[Fix] Fix and rename flashmla CI test (#6045)

2025-05-06 13:25:15 -07:00
parent c9abd7be01
commit bdd17998e6
3 changed files with 87 additions and 65 deletions
--- a/test/srt/run_suite.py
+++ b/test/srt/run_suite.py
@@ -51,7 +51,7 @@ suites = {
        TestFile("test_mla_int8_deepseek_v3.py", 389),
        TestFile("test_mla_flashinfer.py", 395),
        TestFile("test_mla_fp8.py", 153),
-        TestFile("test_flash_mla_attention_backend.py", 300),
+        TestFile("test_flashmla.py", 300),
        TestFile("test_no_chunked_prefill.py", 108),
        TestFile("test_no_overlap_scheduler.py", 216),
        TestFile("test_openai_server.py", 149),
--- a/test/srt/test_flash_mla_attention_backend.py
+++ b/test/srt/test_flash_mla_attention_backend.py
@@ -1,64 +0,0 @@
 """
 Usage:
 python3 -m unittest test_flash_mla_attention_backend.TestFlashMLAAttnBackend.test_mmlu
 """
 import unittest
 from types import SimpleNamespace
 from sglang.srt.utils import kill_process_tree
 from sglang.test.run_eval import run_eval
 from sglang.test.test_utils import (
    DEFAULT_MLA_MODEL_NAME_FOR_TEST,
    DEFAULT_TIMEOUT_FOR_SERVER_LAUNCH,
    DEFAULT_URL_FOR_TEST,
    is_in_ci,
    popen_launch_server,
    run_bench_one_batch,
 )
 class TestFlashMLAAttnBackend(unittest.TestCase):
    def test_latency(self):
        output_throughput = run_bench_one_batch(
            DEFAULT_MLA_MODEL_NAME_FOR_TEST,
            [
                "--attention-backend",
                "flashmla",
                "--enable-torch-compile",
                "--cuda-graph-max-bs",
                "16",
                "--trust-remote-code",
            ],
        )
        if is_in_ci():
            self.assertGreater(output_throughput, 153)
    def test_mmlu(self):
        model = DEFAULT_MLA_MODEL_NAME_FOR_TEST
        base_url = DEFAULT_URL_FOR_TEST
        process = popen_launch_server(
            model,
            base_url,
            timeout=DEFAULT_TIMEOUT_FOR_SERVER_LAUNCH,
            other_args=["--attention-backend", "flashmla", "--trust-remote-code"],
        )
        try:
            args = SimpleNamespace(
                base_url=base_url,
                model=model,
                eval_name="mmlu",
                num_examples=64,
                num_threads=32,
            )
            metrics = run_eval(args)
            self.assertGreaterEqual(metrics["score"], 0.2)
        finally:
            kill_process_tree(process.pid)

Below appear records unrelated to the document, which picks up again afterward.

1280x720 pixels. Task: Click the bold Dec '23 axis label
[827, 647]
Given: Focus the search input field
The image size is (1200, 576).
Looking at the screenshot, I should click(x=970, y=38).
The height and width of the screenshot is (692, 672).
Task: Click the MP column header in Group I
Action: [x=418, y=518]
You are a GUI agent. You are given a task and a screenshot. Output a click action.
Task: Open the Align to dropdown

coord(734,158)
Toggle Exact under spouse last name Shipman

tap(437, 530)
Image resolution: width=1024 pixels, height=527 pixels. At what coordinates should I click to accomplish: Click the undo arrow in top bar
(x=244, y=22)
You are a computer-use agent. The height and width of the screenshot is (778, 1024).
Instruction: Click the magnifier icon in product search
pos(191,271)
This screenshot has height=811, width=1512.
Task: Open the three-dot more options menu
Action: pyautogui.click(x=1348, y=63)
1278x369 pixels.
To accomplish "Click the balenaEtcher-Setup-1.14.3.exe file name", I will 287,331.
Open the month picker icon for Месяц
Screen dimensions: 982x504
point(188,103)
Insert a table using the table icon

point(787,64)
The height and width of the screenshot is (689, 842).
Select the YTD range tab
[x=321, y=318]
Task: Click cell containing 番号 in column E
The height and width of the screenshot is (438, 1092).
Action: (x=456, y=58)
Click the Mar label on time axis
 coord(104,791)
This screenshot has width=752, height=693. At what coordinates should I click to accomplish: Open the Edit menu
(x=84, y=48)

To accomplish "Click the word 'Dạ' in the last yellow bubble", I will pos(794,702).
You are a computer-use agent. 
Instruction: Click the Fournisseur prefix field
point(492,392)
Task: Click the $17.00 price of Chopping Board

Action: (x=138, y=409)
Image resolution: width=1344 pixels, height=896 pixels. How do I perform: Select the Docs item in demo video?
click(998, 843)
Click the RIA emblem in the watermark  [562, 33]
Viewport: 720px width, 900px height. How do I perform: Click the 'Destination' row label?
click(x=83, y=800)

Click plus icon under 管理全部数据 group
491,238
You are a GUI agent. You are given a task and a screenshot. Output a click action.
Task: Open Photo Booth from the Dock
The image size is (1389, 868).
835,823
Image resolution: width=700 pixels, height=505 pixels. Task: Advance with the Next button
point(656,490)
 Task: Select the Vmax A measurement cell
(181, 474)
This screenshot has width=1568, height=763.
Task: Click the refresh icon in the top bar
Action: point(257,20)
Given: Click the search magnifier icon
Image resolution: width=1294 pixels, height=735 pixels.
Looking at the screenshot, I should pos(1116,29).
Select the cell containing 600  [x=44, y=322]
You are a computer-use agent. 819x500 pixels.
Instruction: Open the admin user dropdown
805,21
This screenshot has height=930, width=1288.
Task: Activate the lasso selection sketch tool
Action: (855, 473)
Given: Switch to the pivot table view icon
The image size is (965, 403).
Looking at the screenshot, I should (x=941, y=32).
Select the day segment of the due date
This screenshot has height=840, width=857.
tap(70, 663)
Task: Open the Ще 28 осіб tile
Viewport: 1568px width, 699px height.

 if __name__ == "__main__":
    unittest.main()
--- a/test/srt/test_flashmla.py
+++ b/test/srt/test_flashmla.py
@@ -0,0 +1,86 @@
 """
 Usage:
 python3 test/srt/test_flashmla.py
 """
 import os
 import unittest
 from types import SimpleNamespace
 import torch
 from sglang.srt.utils import kill_process_tree
 from sglang.test.few_shot_gsm8k import run_eval as run_eval_few_shot_gsm8k
 from sglang.test.test_utils import (
    DEFAULT_MODEL_NAME_FOR_TEST_MLA,
    DEFAULT_TIMEOUT_FOR_SERVER_LAUNCH,
    DEFAULT_URL_FOR_TEST,
    is_in_ci,
    popen_launch_server,
    run_bench_one_batch,
 )
 class TestFlashMLAAttnBackend(unittest.TestCase):
    @classmethod
    def setUpClass(cls):
        cls.model = DEFAULT_MODEL_NAME_FOR_TEST_MLA
        cls.base_url = DEFAULT_URL_FOR_TEST
        other_args = ["--trust-remote-code"]
        if torch.cuda.is_available() and torch.version.cuda:
            other_args.extend(
                [
                    "--enable-torch-compile",
                    "--cuda-graph-max-bs",
                    "2",
                    "--attention-backend",
                    "flashmla",
                ]
            )
        cls.process = popen_launch_server(
            cls.model,
            cls.base_url,
            timeout=DEFAULT_TIMEOUT_FOR_SERVER_LAUNCH,
            other_args=other_args,
        )
    @classmethod
    def tearDownClass(cls):
        kill_process_tree(cls.process.pid)
    def test_gsm8k(self):
        args = SimpleNamespace(
            num_shots=5,
            data_path=None,
            num_questions=200,
            max_new_tokens=512,
            parallel=128,
            host="http://127.0.0.1",
            port=int(self.base_url.split(":")[-1]),
        )
        metrics = run_eval_few_shot_gsm8k(args)
        print(metrics)
        self.assertGreater(metrics["accuracy"], 0.62)
 class TestFlashMLAAttnLatency(unittest.TestCase):
    def test_latency(self):
        output_throughput = run_bench_one_batch(
            DEFAULT_MODEL_NAME_FOR_TEST_MLA,
            [
                "--attention-backend",
                "flashmla",
                "--enable-torch-compile",
                "--cuda-graph-max-bs",
                "16",
                "--trust-remote-code",
            ],
        )
        if is_in_ci():
            self.assertGreater(output_throughput, 100)
 if __name__ == "__main__":
    unittest.main()